* _ENTRIES SHOWN_:

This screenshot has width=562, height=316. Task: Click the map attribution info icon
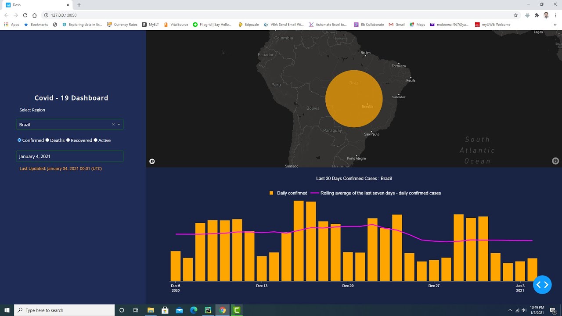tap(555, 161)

--

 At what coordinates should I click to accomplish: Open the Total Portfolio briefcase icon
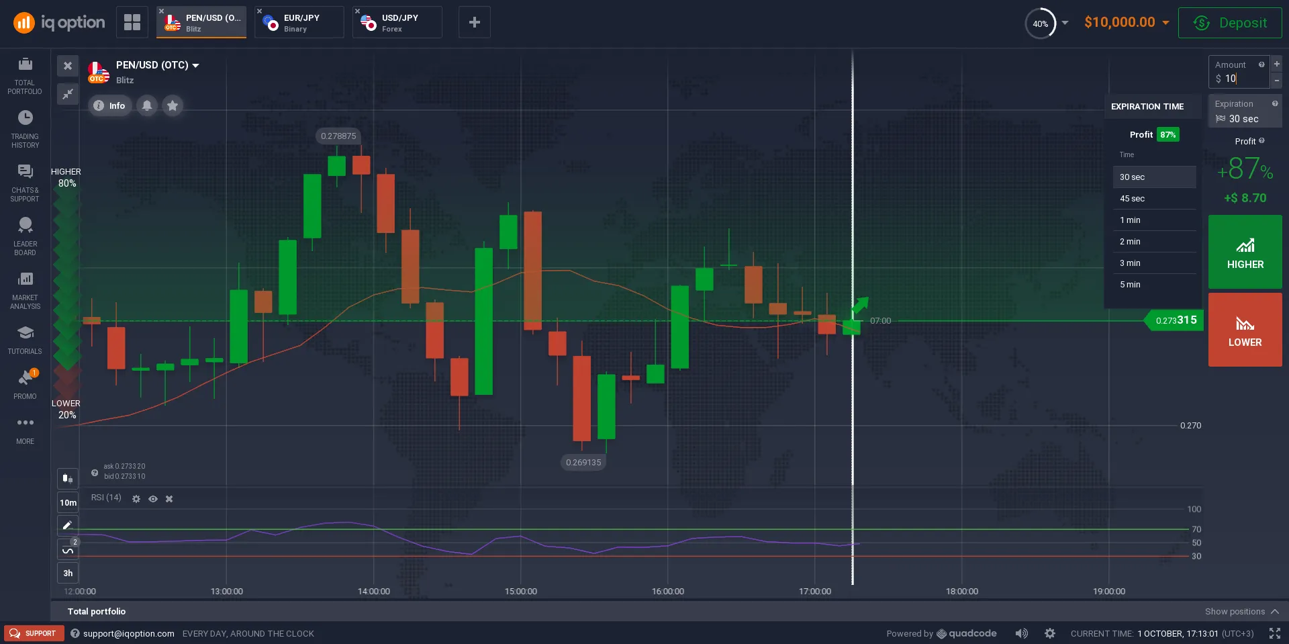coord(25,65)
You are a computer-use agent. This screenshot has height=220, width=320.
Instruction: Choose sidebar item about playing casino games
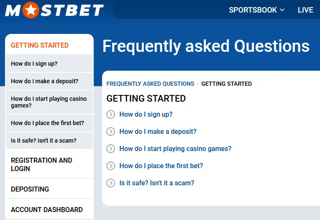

* _PROBLEM DESCRIPTION_: Write out the records from the line containing "This screenshot has width=562, height=316." through the line containing "tap(555, 161)", both lines included, and omit the pictures.

* _OUTPUT FOR THIS EXERCISE_:
This screenshot has width=562, height=316. Task: Click the map attribution info icon
tap(555, 161)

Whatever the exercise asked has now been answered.